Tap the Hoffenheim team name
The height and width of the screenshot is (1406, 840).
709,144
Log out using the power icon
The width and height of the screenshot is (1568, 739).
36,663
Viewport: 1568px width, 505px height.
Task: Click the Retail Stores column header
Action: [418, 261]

* **Problem requirements**: Repeat the entire listing above, keeping every line exactly the same.

* **Answer to the exercise**:
Tap the Hoffenheim team name
The height and width of the screenshot is (1406, 840).
709,144
Log out using the power icon
The width and height of the screenshot is (1568, 739).
36,663
Viewport: 1568px width, 505px height.
Task: Click the Retail Stores column header
Action: [418, 261]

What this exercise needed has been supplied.